Reproduce the data exactly; no word may be added or dropped.
___ Information shown ___
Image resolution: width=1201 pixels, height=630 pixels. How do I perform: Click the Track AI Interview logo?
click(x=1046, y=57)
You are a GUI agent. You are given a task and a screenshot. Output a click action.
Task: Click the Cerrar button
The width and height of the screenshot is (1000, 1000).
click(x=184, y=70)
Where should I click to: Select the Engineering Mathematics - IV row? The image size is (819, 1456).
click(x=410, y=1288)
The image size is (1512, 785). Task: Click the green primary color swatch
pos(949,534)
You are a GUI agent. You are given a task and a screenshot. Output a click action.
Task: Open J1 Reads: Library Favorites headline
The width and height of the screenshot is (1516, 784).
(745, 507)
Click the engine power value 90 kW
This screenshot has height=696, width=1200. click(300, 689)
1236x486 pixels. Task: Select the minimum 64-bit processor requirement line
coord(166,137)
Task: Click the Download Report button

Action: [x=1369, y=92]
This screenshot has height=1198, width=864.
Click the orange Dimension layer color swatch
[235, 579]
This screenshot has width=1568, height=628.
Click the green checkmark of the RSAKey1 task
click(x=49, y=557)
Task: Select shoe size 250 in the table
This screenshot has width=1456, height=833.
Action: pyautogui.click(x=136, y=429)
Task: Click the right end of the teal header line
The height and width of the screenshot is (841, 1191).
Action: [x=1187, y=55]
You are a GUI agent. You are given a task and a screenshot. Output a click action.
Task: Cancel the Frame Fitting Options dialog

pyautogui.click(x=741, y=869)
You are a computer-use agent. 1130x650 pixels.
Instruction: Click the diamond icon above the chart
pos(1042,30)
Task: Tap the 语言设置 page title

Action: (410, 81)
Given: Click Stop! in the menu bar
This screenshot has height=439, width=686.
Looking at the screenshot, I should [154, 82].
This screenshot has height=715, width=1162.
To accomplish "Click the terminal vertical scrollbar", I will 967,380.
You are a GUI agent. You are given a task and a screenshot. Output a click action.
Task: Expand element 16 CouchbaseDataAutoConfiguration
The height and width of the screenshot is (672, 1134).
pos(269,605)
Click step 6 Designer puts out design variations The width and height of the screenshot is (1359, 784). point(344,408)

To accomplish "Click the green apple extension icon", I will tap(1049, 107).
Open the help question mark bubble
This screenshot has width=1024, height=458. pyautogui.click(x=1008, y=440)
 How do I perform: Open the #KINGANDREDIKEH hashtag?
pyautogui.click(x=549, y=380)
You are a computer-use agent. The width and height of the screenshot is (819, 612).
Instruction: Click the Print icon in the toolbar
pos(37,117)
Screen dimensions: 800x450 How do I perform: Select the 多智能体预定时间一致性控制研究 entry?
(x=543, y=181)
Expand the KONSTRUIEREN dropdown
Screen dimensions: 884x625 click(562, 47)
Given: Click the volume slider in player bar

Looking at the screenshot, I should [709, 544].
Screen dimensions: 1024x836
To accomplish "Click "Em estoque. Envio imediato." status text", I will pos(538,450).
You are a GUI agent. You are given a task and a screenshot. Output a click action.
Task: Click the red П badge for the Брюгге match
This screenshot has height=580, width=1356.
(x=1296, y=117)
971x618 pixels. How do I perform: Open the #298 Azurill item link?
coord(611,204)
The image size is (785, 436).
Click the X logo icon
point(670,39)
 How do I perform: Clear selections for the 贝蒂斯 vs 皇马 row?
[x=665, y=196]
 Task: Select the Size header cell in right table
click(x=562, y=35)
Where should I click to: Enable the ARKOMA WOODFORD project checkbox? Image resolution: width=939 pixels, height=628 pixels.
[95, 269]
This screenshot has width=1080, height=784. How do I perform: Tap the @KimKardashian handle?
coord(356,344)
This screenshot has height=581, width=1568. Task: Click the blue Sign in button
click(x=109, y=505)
___
[Completed task]
Image resolution: width=1201 pixels, height=630 pixels. How do I perform: Click the Track AI Interview logo?
click(x=1046, y=57)
You are a GUI agent. You are given a task and a screenshot. Output a click action.
Task: Click the Cerrar button
The width and height of the screenshot is (1000, 1000).
click(x=184, y=70)
Where should I click to: Select the Engineering Mathematics - IV row? The image size is (819, 1456).
click(x=410, y=1288)
The image size is (1512, 785). Task: Click the green primary color swatch
pos(949,534)
You are a GUI agent. You are given a task and a screenshot. Output a click action.
Task: Open J1 Reads: Library Favorites headline
The width and height of the screenshot is (1516, 784).
(745, 507)
Click the engine power value 90 kW
This screenshot has height=696, width=1200. click(300, 689)
1236x486 pixels. Task: Select the minimum 64-bit processor requirement line
coord(166,137)
Task: Click the Download Report button

Action: [x=1369, y=92]
This screenshot has height=1198, width=864.
Click the orange Dimension layer color swatch
[235, 579]
This screenshot has width=1568, height=628.
Click the green checkmark of the RSAKey1 task
click(x=49, y=557)
Task: Select shoe size 250 in the table
This screenshot has width=1456, height=833.
Action: pyautogui.click(x=136, y=429)
Task: Click the right end of the teal header line
The height and width of the screenshot is (841, 1191).
Action: [x=1187, y=55]
You are a GUI agent. You are given a task and a screenshot. Output a click action.
Task: Cancel the Frame Fitting Options dialog

pyautogui.click(x=741, y=869)
You are a computer-use agent. 1130x650 pixels.
Instruction: Click the diamond icon above the chart
pos(1042,30)
Task: Tap the 语言设置 page title

Action: (410, 81)
Given: Click Stop! in the menu bar
This screenshot has height=439, width=686.
Looking at the screenshot, I should [154, 82].
This screenshot has height=715, width=1162.
To accomplish "Click the terminal vertical scrollbar", I will 967,380.
You are a GUI agent. You are given a task and a screenshot. Output a click action.
Task: Expand element 16 CouchbaseDataAutoConfiguration
The height and width of the screenshot is (672, 1134).
pos(269,605)
Click step 6 Designer puts out design variations The width and height of the screenshot is (1359, 784). point(344,408)

To accomplish "Click the green apple extension icon", I will tap(1049, 107).
Open the help question mark bubble
This screenshot has width=1024, height=458. pyautogui.click(x=1008, y=440)
 How do I perform: Open the #KINGANDREDIKEH hashtag?
pyautogui.click(x=549, y=380)
You are a computer-use agent. The width and height of the screenshot is (819, 612).
Instruction: Click the Print icon in the toolbar
pos(37,117)
Screen dimensions: 800x450 How do I perform: Select the 多智能体预定时间一致性控制研究 entry?
(x=543, y=181)
Expand the KONSTRUIEREN dropdown
Screen dimensions: 884x625 click(562, 47)
Given: Click the volume slider in player bar

Looking at the screenshot, I should [709, 544].
Screen dimensions: 1024x836
To accomplish "Click "Em estoque. Envio imediato." status text", I will pos(538,450).
You are a GUI agent. You are given a task and a screenshot. Output a click action.
Task: Click the red П badge for the Брюгге match
This screenshot has height=580, width=1356.
(x=1296, y=117)
971x618 pixels. How do I perform: Open the #298 Azurill item link?
coord(611,204)
The image size is (785, 436).
Click the X logo icon
point(670,39)
 How do I perform: Clear selections for the 贝蒂斯 vs 皇马 row?
[x=665, y=196]
 Task: Select the Size header cell in right table
click(x=562, y=35)
Where should I click to: Enable the ARKOMA WOODFORD project checkbox? Image resolution: width=939 pixels, height=628 pixels.
[95, 269]
This screenshot has width=1080, height=784. How do I perform: Tap the @KimKardashian handle?
coord(356,344)
This screenshot has height=581, width=1568. Task: Click the blue Sign in button
click(x=109, y=505)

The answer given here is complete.